Others have also advocated for Racter’s ‘author’ title. Experimental poet Christian Bök, for one, has provocatively identified The Policeman’s Beard as an “obit for classic poets,” with the birth of Racter using in a new age of “robotpoetics” (10). In Bök’s view, there is no longer a requirement for a human brain to produce a text; anything can be an author. Nevertheless, humans are necessary for system development and maintenance, and are ultimately the ones who select, publish, and distribute generated texts. In what is undoubtedly an effort to be provocative, Bök perpetuates a narrative of unsubstantiated optimism – or pessimism, depending on one’s outlook – resting on an assumption, according to Hubert L. Dreyfus, “that human and mechanical information processing ultimately involve the same elementary processes” (155). However, as Dreyfus rightly argues, human and mechanical information processing systems are distinct from one another in countless and sometimes inexplicable ways. Racter’s zany output pushed the limits of contemporary computational creativity, but Chamberlain and Etter never set out to replace the human author. They simply set out to see what they could get away with. And “[t]he public, though suffering some indigestion, ate it all up” (correspondence with the author).
Conclusion
The Policeman’s Beard made algorithmically authored texts accessible to a general public who, until the book’s publication, had little access to such material. For this reason, The Policeman’s Beard’s importance lies not so much in its literary or technological or literary contributions, but in what it represents in wider cultural contexts. This paper has offered an overview of such contexts. It has featured the voices of some of the humans who developed, distributed, and received The Policeman’s Beard to more firmly root Racter as an ancestor of algorithmic authorship.

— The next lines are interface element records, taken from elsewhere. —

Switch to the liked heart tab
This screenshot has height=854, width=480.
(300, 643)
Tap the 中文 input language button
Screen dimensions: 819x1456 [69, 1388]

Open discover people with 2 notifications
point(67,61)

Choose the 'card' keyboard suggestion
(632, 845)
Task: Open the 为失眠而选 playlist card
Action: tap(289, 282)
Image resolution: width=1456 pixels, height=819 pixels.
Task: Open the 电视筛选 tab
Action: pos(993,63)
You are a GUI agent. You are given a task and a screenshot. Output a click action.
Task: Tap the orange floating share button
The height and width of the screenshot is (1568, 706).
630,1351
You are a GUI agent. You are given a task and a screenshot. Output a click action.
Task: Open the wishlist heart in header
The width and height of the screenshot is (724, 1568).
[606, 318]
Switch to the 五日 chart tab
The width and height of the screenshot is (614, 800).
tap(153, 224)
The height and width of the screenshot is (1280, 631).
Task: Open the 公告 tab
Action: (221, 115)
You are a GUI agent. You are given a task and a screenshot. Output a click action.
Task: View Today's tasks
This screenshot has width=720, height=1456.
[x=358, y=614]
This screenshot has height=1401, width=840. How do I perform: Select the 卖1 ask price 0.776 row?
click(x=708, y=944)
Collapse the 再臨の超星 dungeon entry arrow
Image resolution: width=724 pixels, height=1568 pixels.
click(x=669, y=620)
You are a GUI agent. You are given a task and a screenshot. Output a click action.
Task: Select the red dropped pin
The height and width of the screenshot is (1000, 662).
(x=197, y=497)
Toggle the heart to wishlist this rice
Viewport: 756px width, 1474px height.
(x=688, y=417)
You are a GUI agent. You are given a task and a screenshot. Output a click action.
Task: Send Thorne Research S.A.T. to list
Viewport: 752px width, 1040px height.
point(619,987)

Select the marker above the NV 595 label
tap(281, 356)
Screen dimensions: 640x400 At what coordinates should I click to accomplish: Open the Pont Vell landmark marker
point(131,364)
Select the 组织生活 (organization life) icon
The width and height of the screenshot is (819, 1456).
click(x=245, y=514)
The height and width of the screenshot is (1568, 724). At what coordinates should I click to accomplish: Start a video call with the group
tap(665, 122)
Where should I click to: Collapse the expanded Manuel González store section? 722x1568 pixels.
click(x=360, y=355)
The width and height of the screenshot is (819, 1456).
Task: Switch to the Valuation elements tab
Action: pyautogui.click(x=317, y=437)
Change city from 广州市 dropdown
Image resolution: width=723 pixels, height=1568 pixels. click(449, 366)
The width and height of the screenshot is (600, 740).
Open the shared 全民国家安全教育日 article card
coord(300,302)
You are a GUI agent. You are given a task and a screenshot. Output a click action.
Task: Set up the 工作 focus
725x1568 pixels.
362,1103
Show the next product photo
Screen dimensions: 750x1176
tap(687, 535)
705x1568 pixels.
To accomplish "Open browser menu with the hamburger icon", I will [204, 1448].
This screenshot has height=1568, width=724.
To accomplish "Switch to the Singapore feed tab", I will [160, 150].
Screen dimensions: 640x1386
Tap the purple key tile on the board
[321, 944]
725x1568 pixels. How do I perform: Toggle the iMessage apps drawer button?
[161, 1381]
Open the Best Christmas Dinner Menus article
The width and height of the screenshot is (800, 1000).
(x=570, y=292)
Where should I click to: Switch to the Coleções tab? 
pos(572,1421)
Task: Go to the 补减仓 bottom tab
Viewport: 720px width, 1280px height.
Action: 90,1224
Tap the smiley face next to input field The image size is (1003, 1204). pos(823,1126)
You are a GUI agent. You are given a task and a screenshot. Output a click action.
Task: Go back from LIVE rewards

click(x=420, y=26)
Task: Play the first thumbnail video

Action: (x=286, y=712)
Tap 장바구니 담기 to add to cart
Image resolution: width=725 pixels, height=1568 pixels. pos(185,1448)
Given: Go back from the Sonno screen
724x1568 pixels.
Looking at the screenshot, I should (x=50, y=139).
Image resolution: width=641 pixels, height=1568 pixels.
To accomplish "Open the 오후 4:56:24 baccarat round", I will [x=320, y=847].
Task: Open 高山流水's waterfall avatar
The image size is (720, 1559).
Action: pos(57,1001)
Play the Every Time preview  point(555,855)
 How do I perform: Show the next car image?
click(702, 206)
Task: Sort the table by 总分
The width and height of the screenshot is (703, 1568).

Following Racter’s development, Chamberlain went on to develop a piece of software called GREGORY, which extended Racter’s functionality. Chamberlain introduces GREGORY thus (correspondence with the author):
Before I moved on to other things I wrote GREGORY. It’s a very elaborate Prose Synthesis program full of sound, graphics, speech recognition and synthesis (all these utilities were Microsoft Freeware) and is obviously more “art” than “science.” I wrote it in VB.6 and it has run on every XP system in which it was installed. I thought of it only since you seem to be interested in Prose Synthesis, and GREGORY is if nothing else a tour de force in this promising discipline.
GREGORY is indeed a tour de force: text is rapidly generated in front of the user’s eyes, racy photos pop up on the screen, and Chamberlain’s voice bellows through the speakers. It is a considerably more extravagant and multimodal spectacle than The Policeman’s Beard. But GREGORY warrants another study altogether: one that has its own contexts, but is no less complex and intriguing.